CHINA will from today start levying charges on United States and Russian companies that export steel used in electrical apparatuses and dump it on the domestic market after receiving government subsidies.

It is another sign that trade tension is a part of life, at least in the short term.

An announcement yesterday by the Ministry of Commerce on imported flat-rolled electrical steel - used in transformers, rectifiers and reactors - said the US companies were dumping the product in China with a rate of 10.7-25 percent after they received subsidies ranging from 11.7-12 percent.

The ministry said the Russian flat-rolled steel producers were dumping with a rate from 4.6-25 percent.

China would collect cash deposits from the US and Russian steel producers of varying percentage amounts starting from today, the ministry said.

It was the first time China unveiled results of an anti-dumping and anti-subsidy investigation, which started in June.

The decision is preliminary and a final ruling is expected before next June.

The decision followed a US ruling last month that imposed countervailing tariffs on China-made pipes used in oil wells.

"It could be a coincidence that the Chinese announcement came just after the US decision but trade disputes are escalating," said Sun Lijian, an economics professor at Fudan University. "Although the sector involved is relatively small in the total trade spectrum, it will deepen people's fears about a full-blown trade war."

The US and Russia exported a combined US$602 million of the targeted steel products to China last year, compared with China's steel imports of US$23.4 billion during the same period.

China's overall imports totaled US$1.13 trillion in 2008.

"It seems China has learned fromthe global experience and is using countervailing duties to protect the interests of its domestic industry," said Wang Feng, a steel analyst at Guotai Jun'an Securities Co.

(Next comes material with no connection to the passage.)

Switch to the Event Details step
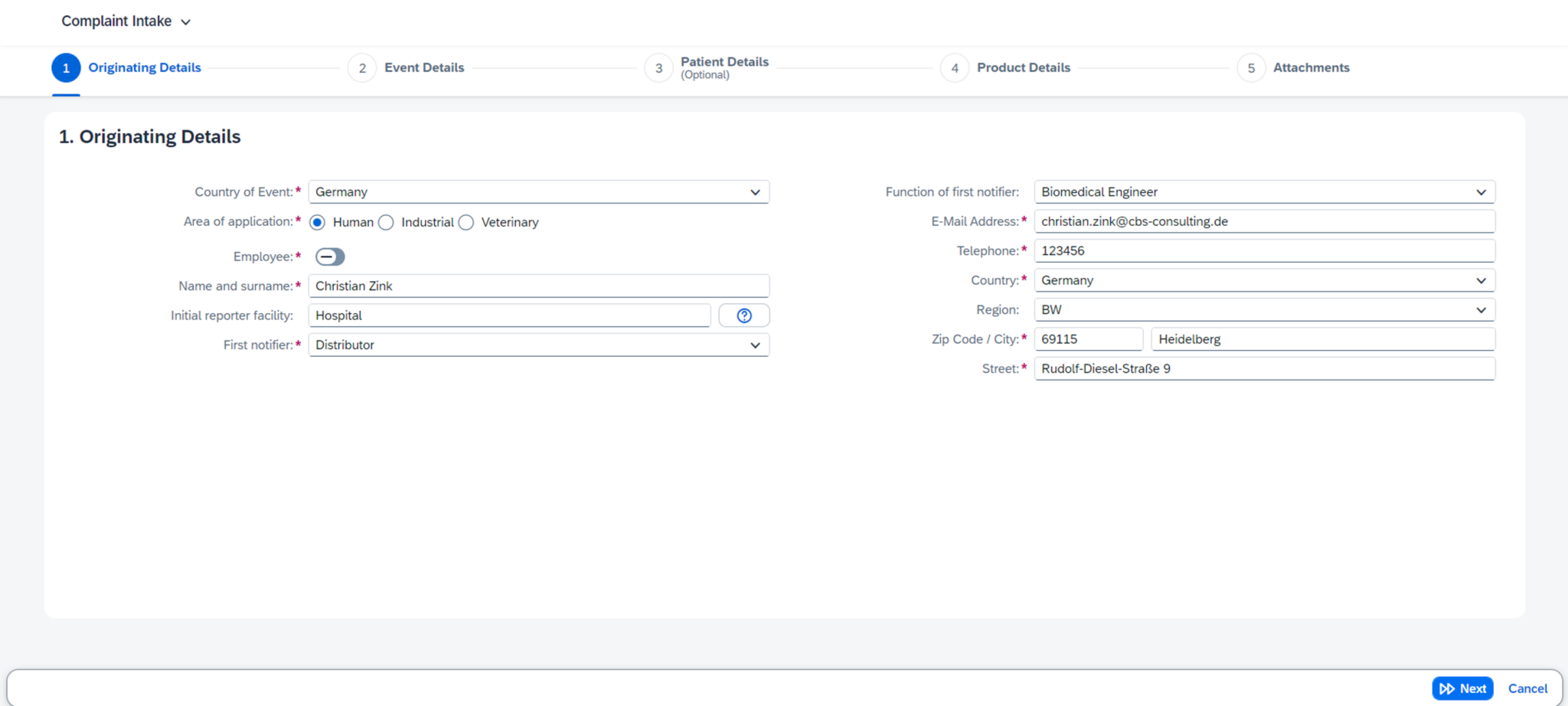Viewport: 1568px width, 706px height. (x=424, y=67)
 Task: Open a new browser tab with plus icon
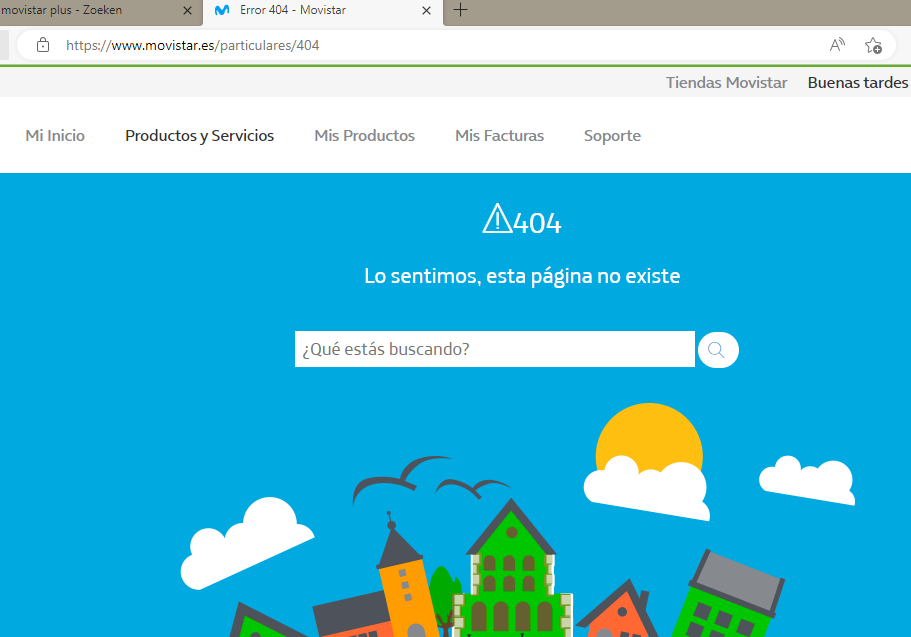coord(460,11)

"US and Russian imports have hurt companies like Baosteel Group Corp and Wuhan Iron and Steel Group."

Trade tussles continued to hit headlines in China after the US decided to levy special tariffs on imports of Chinese tires in September.

China started an investigation into American exports of chicken and auto parts in October.

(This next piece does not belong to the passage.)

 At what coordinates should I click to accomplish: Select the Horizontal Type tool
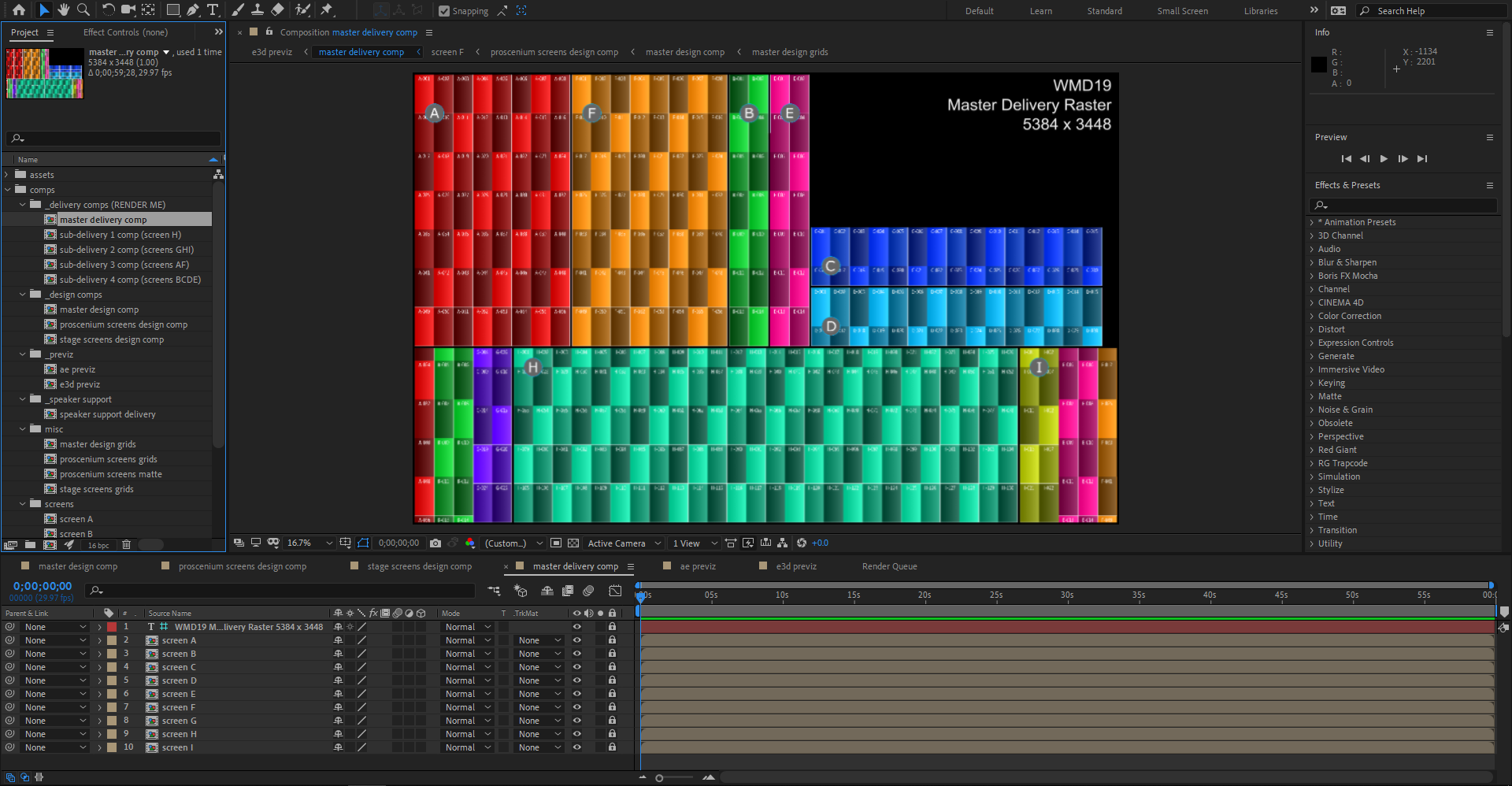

The agony deepened last month after the US Commerce Department issued a final ruling allowing the imposition of countervailing duties ranging between 10.36 and 15.78 percent on the China-made oil well pipes.

These duties will affect more than US$2.7 billion worth of products, making it the biggest trade conflict between the two countries in terms of value.

"Although the affected sectors are limited, investors and exporters are in fear they could be the next victim," said Xue Jun, a CITIC Securities Co analyst.

"It threatens the process of the global economic recovery, which is just showing signs of improvement."